■ Article ■
How to Manage your Supply Chains as a Social Enterprise

Applying your values beyond your company’s borders

Michael Freer
4 min readMay 4, 2022
Photo by CHUTTERSNAP on Unsplash

Your goal is to have impact running through the veins of your organisation, and clearly demonstrate company culture in every choice you make. You’ve got your staff satisfaction levels to an all-time high, thanks to your approach to working hours and culture, and your product keeps putting smiles on customers’ faces. However one part you haven’t quite reassessed is your supply chain.

Depending on what you do as a social enterprise, managing your supply chains can be quite challenging. You have to balance three areas whilst taking into consideration your own impact goals, and then decide whether your suppliers should also commit to this.

Let’s take a look at each part in more detail.

Triple bottom line

A social enterprise is committed to ensuring sustainability in three main areas:

People — the social side of things, from your staff to your customers, to society as a whole and your stakeholders

Planet — the environmental element, making sure you are having a positive effect and reducing (and when possible removing) any negative effects

Profit — the financial element, thinking through decisions to ensure the enterprise prospers and increases its impact efficiently and effectively

When sourcing your suppliers you have to think about these three areas, and get the balance right. Right for who? Well ultimately for you, your team and your customers.

For example, say you’re a jewellery shop in London, selling handmade items made by otherwise unemployed women over 50 in Chile. Your social goal is clear, and it is quite obvious that you have a niche customer segment in mind, but what about the financial and environmental elements?

Are you able to source such items and sell them on in a way that isn’t exploitative and still makes a suitable profit for your location? How do you import them and what environmental affect does that have?

These sorts of questions are not easy to answer, and can have plenty of layers you have to peel back to finally decide whether you are doing something completely positive or positive with caveats.

■ Given exercise a ■
Answer these about the article on supply chains for social enterprises:
(i) Who is named as the article's author?
(ii) What three areas make up the triple bottom line?
(iii) In the jewelry shop example, in which city is the shop located?
The entries that follow are unrelated to the article.

■ Material provided ■
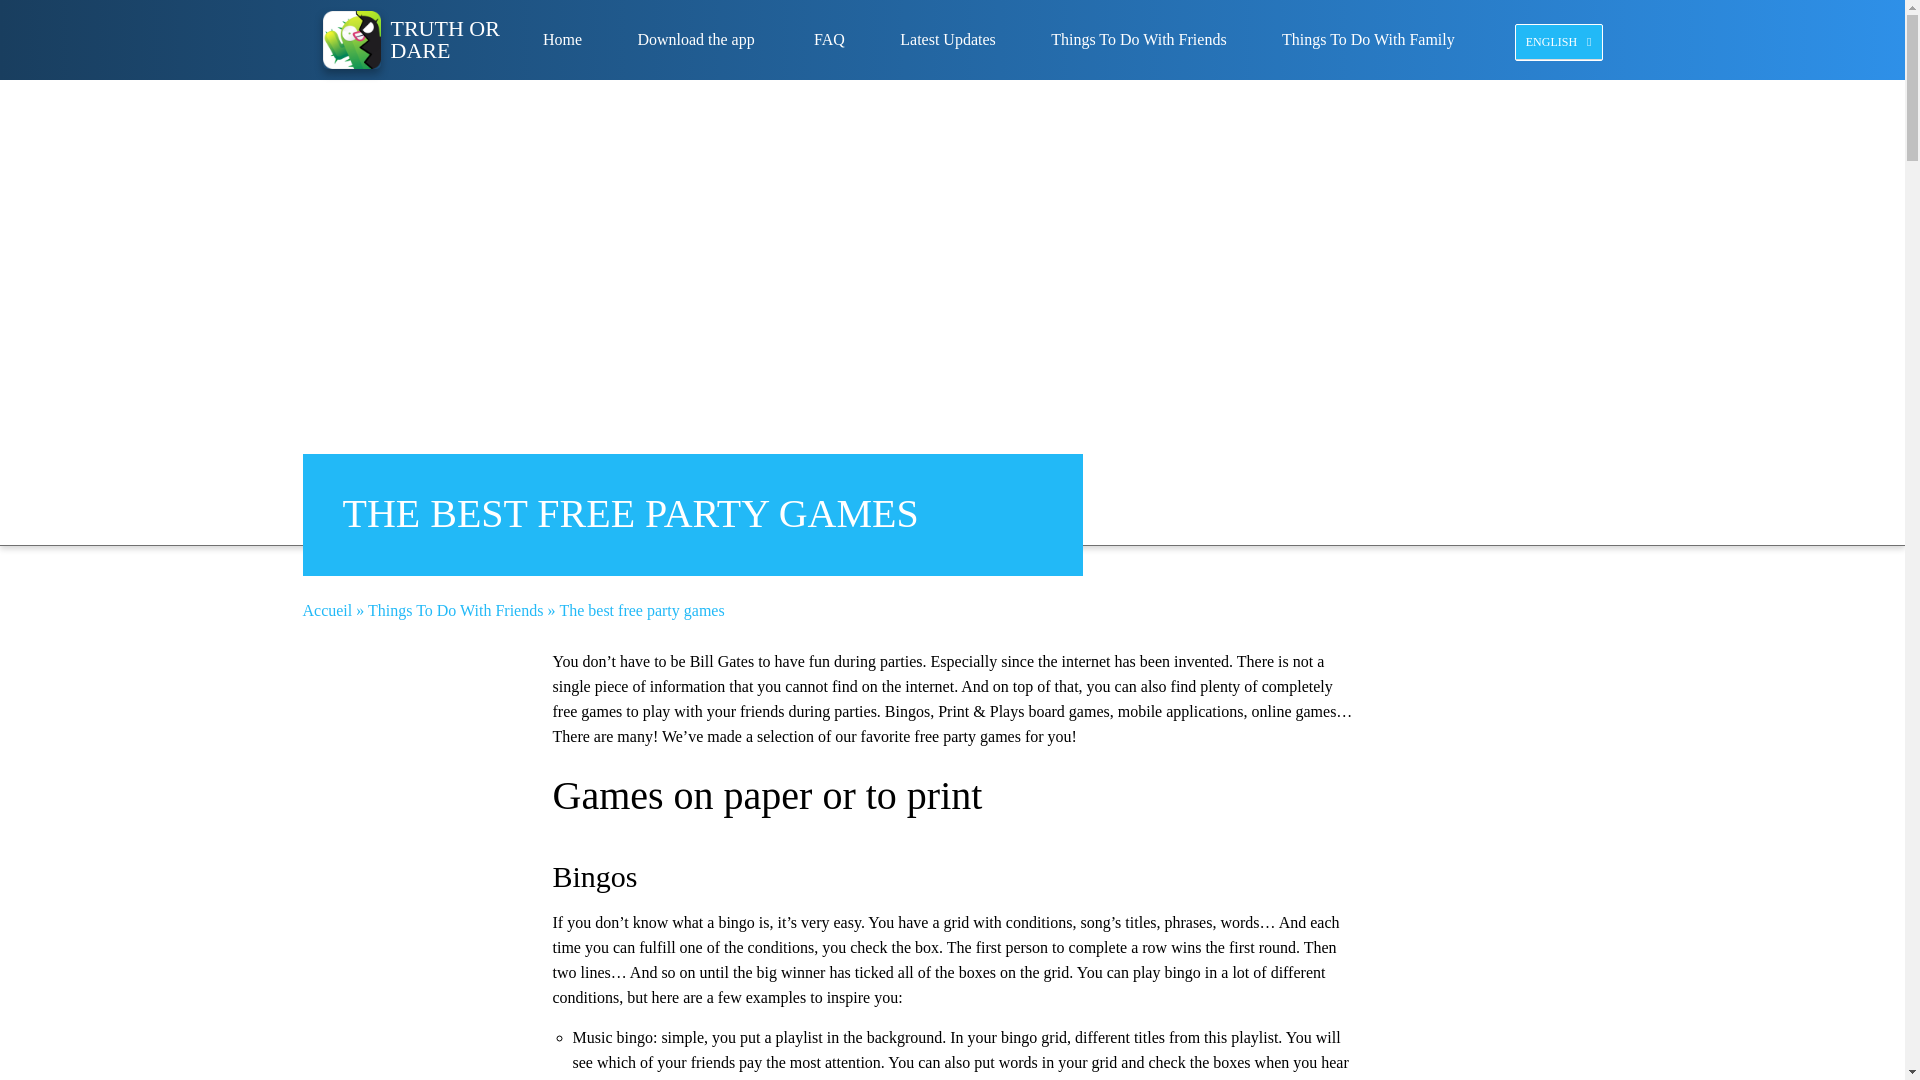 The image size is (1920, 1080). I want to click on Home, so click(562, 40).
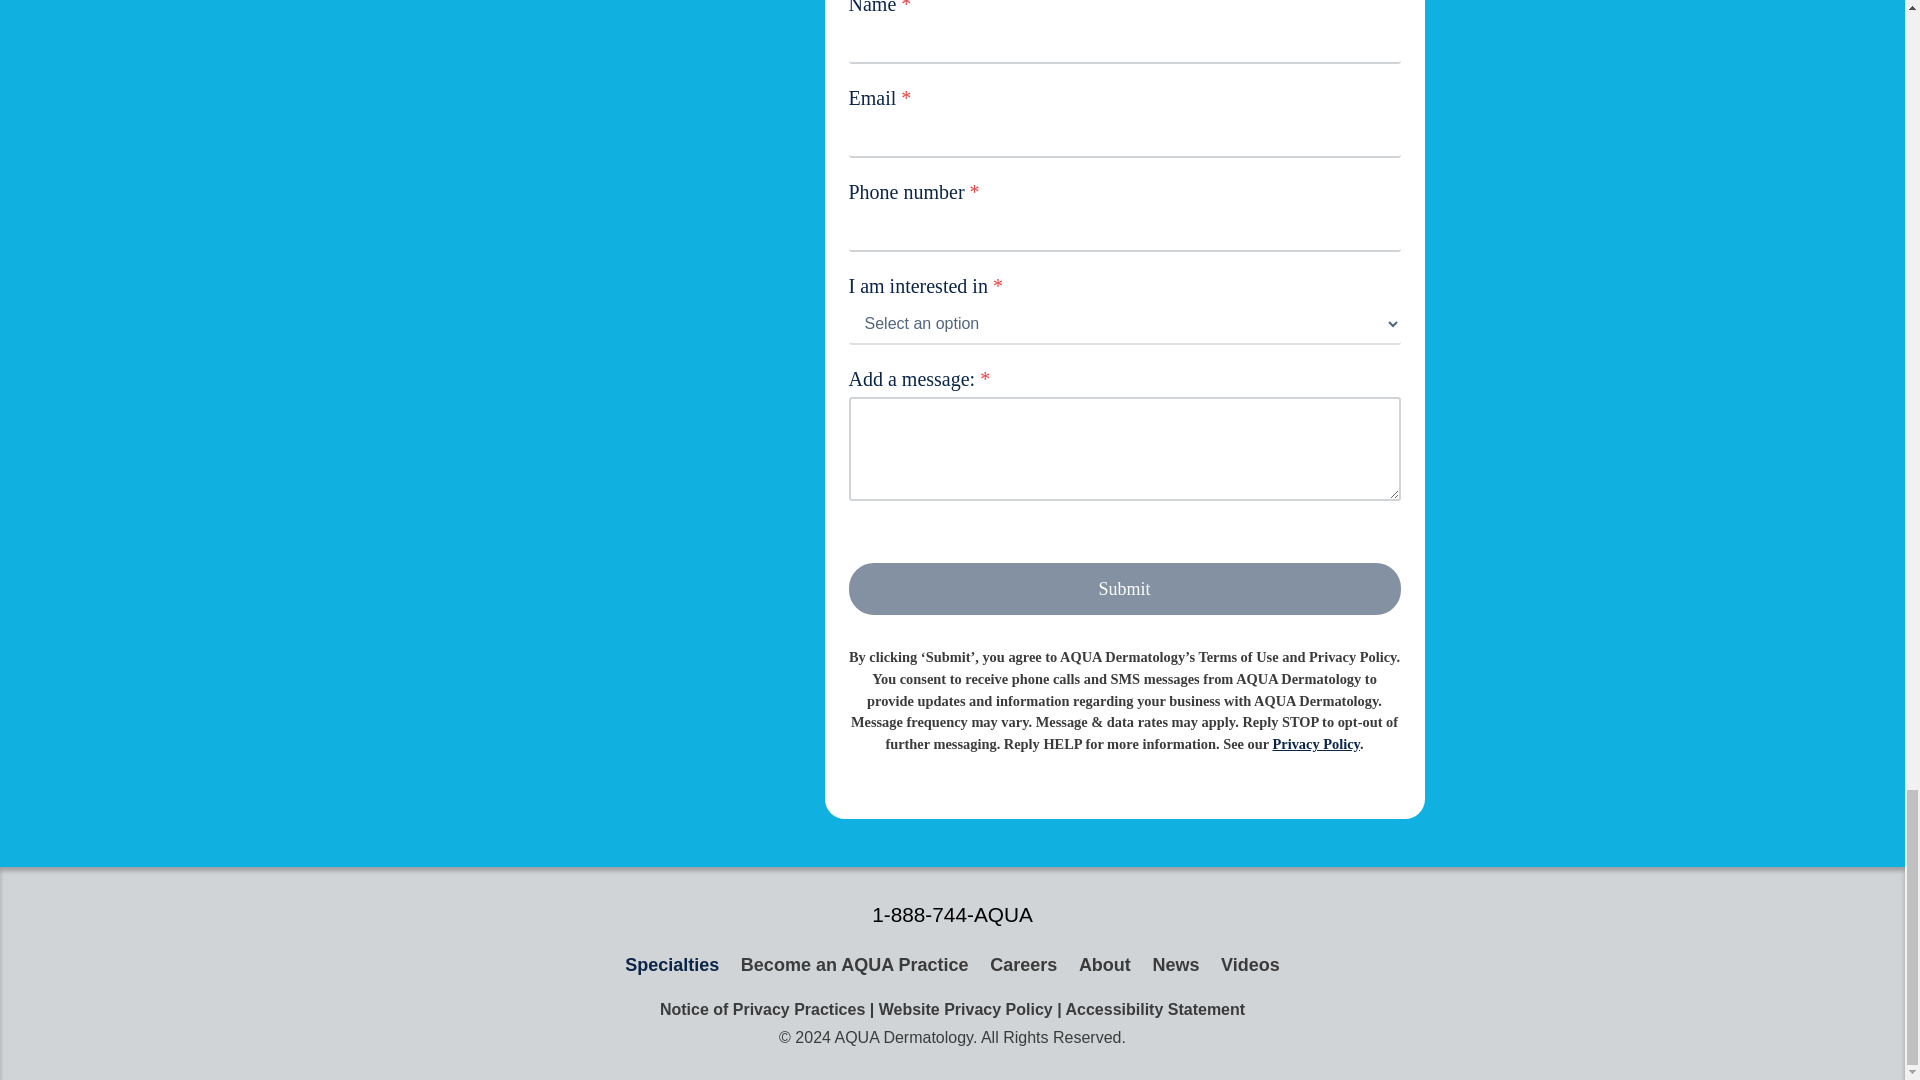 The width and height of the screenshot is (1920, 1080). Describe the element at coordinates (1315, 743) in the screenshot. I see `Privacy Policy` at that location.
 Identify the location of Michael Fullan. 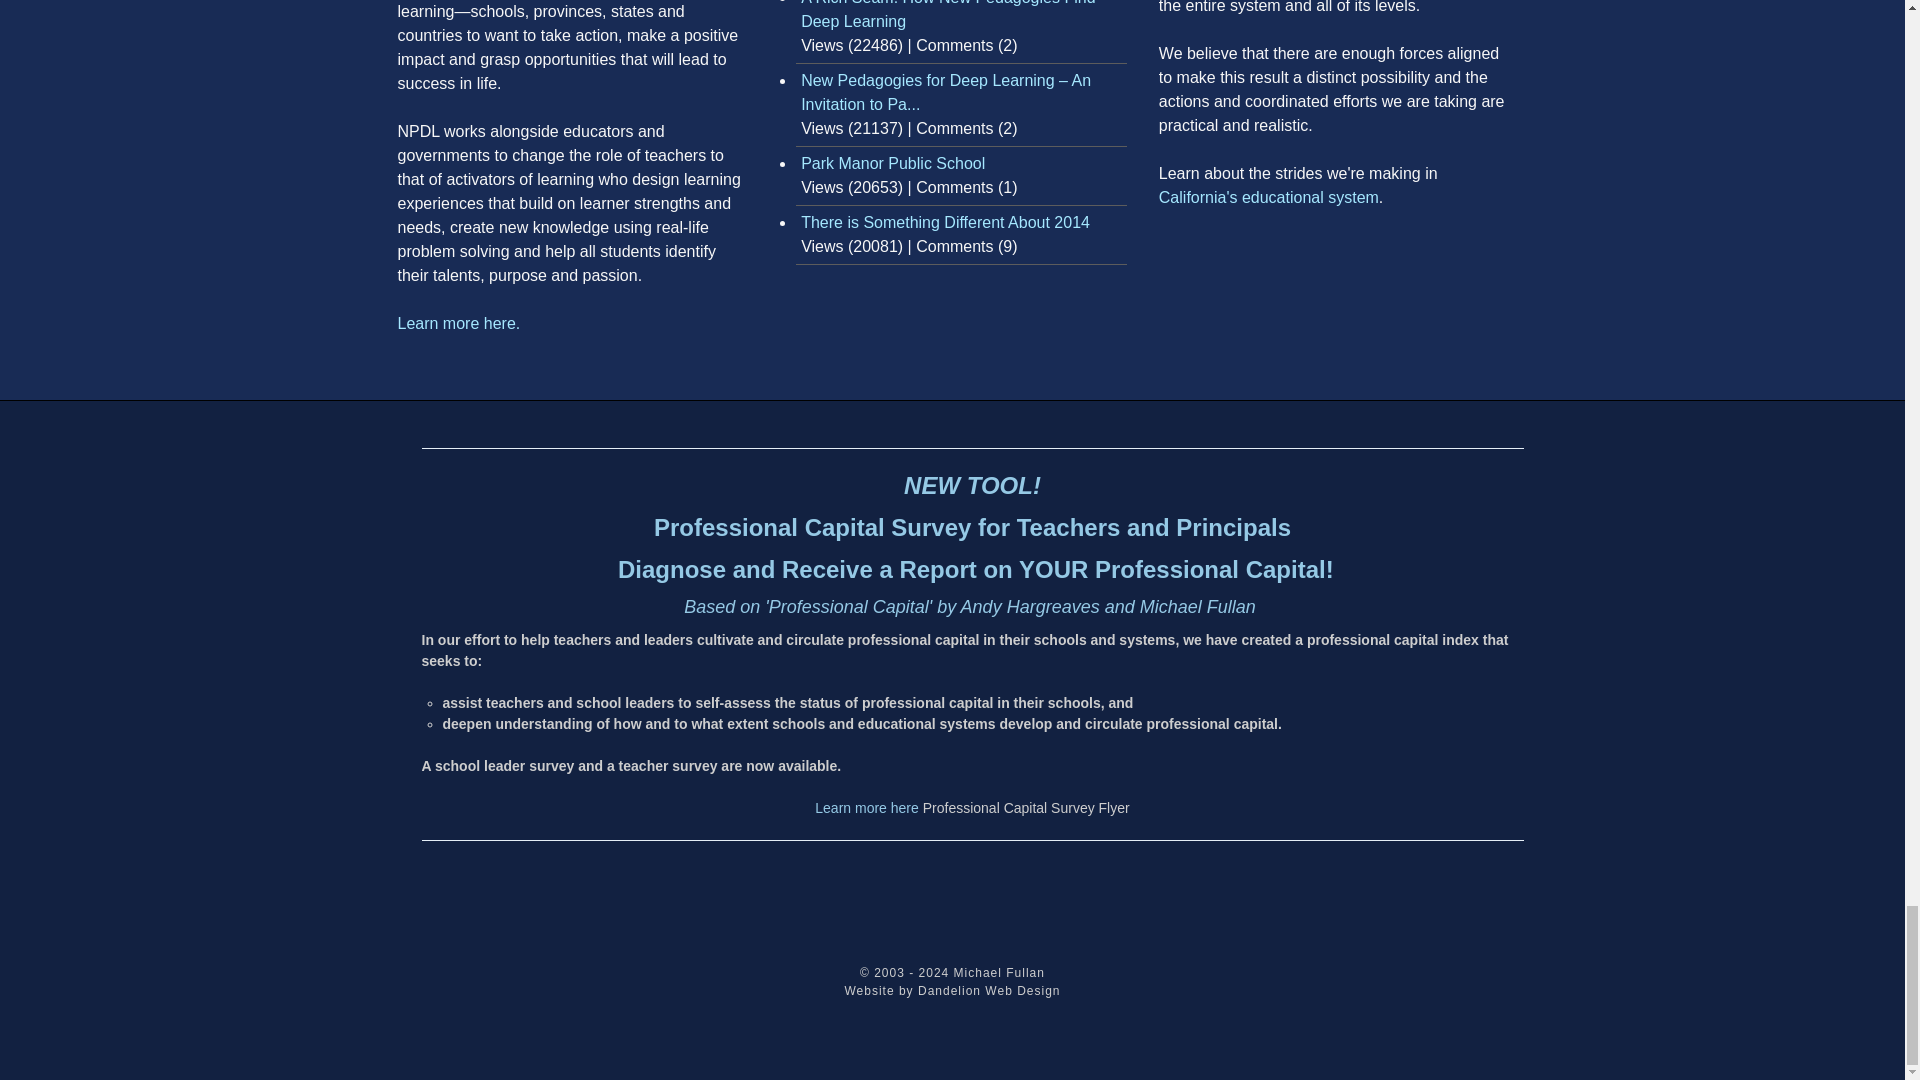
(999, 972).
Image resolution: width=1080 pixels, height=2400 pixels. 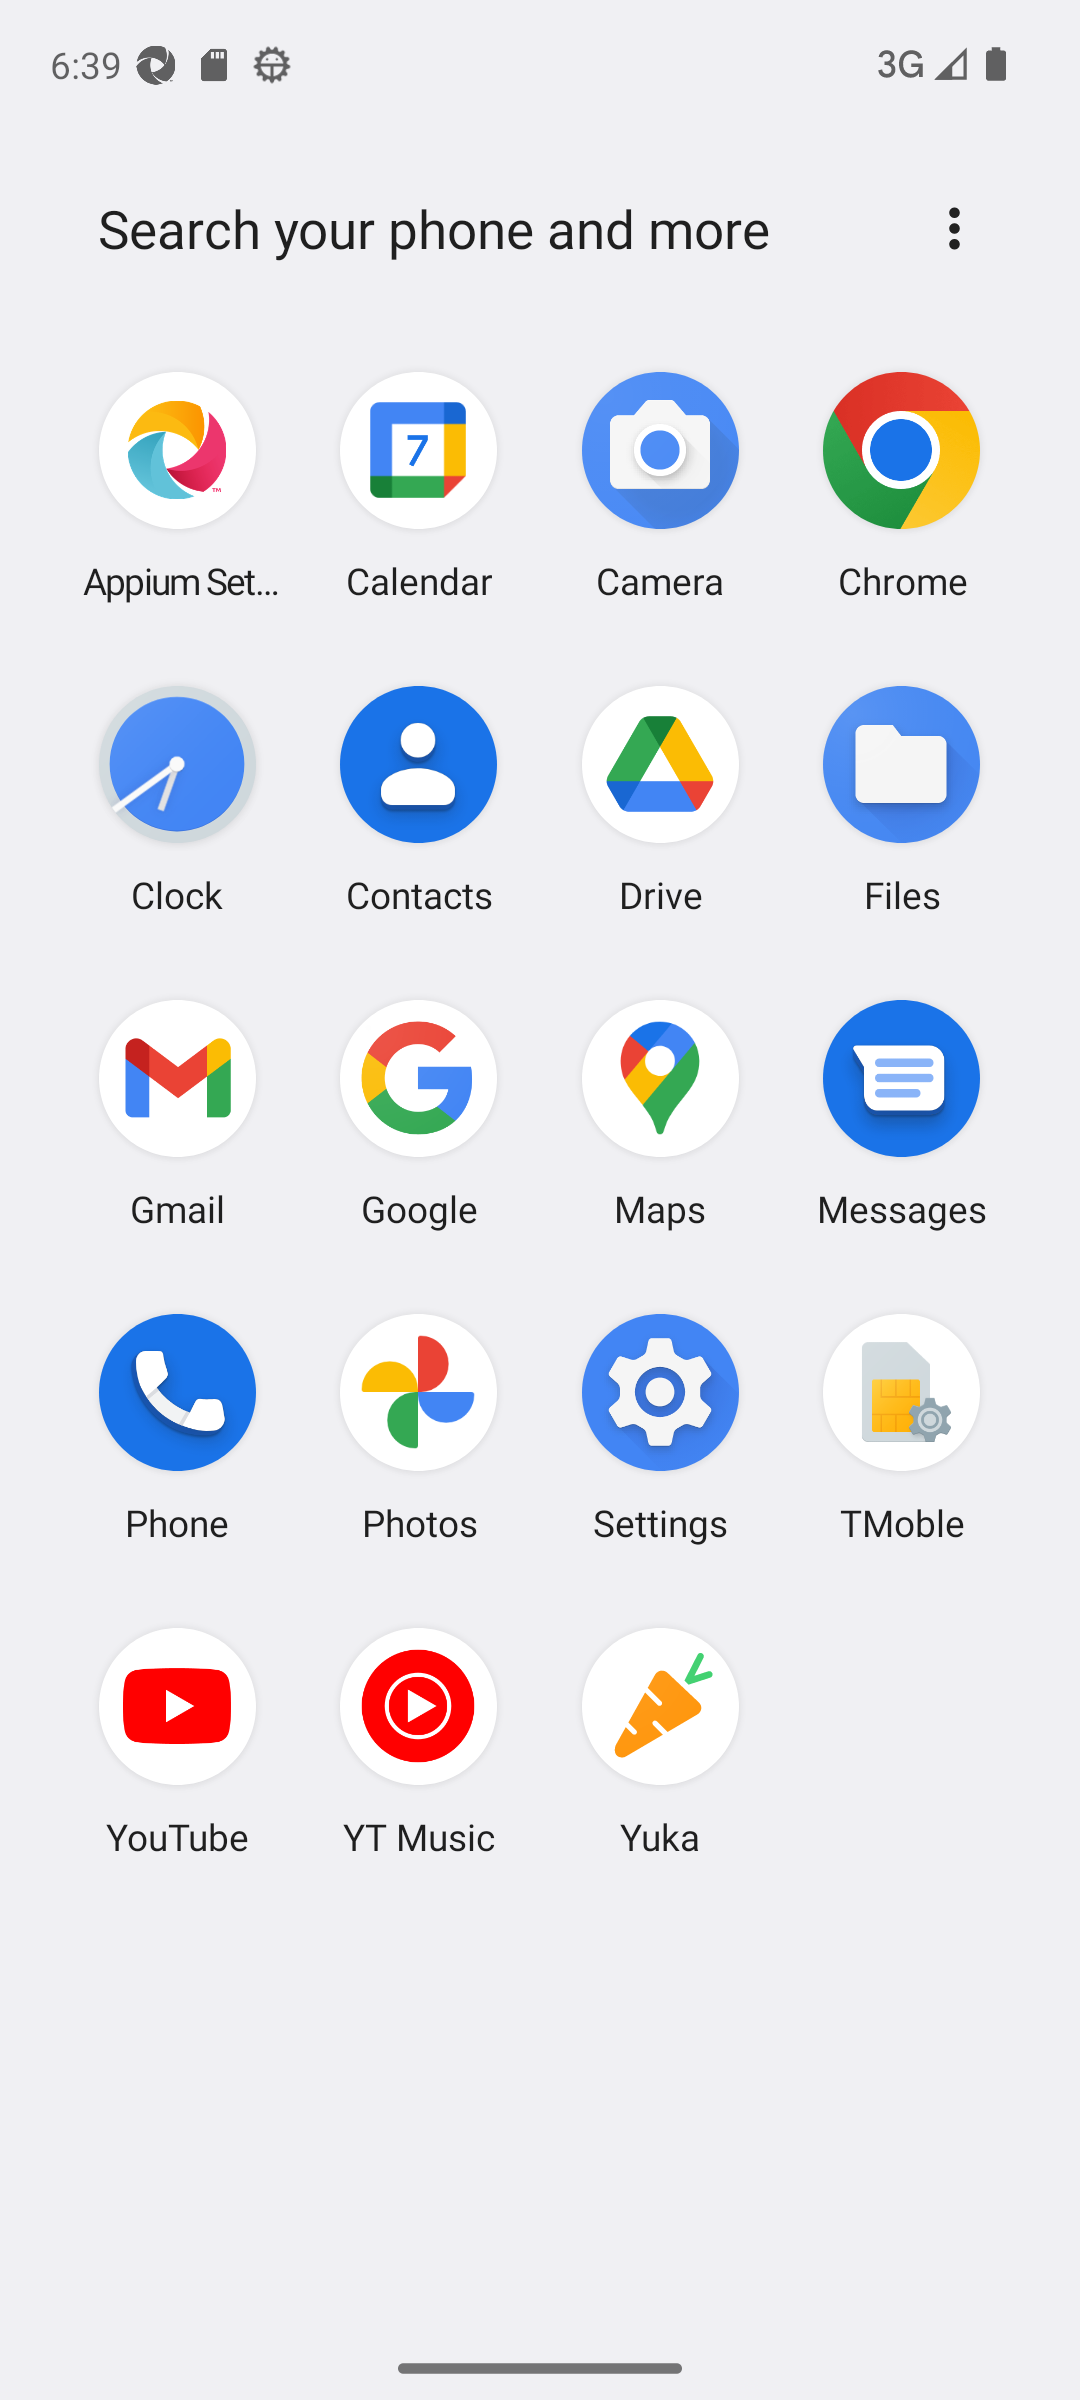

■ Given exercise b ■
Reproduce the entries from the line containing "Identify the location of Michael Fullan." through the end of the entries, inclusive, keeping the requests and offsetting every coordinate in the answers by 67. Omit the pictures.

■ Right answer a ■
(i) Michael Freer
(ii) People, Planet and Profit
(iii) London

■ Right answer b ■
 Identify the location of Michael Fullan. 
(1066, 1039).
Image resolution: width=1080 pixels, height=2400 pixels. 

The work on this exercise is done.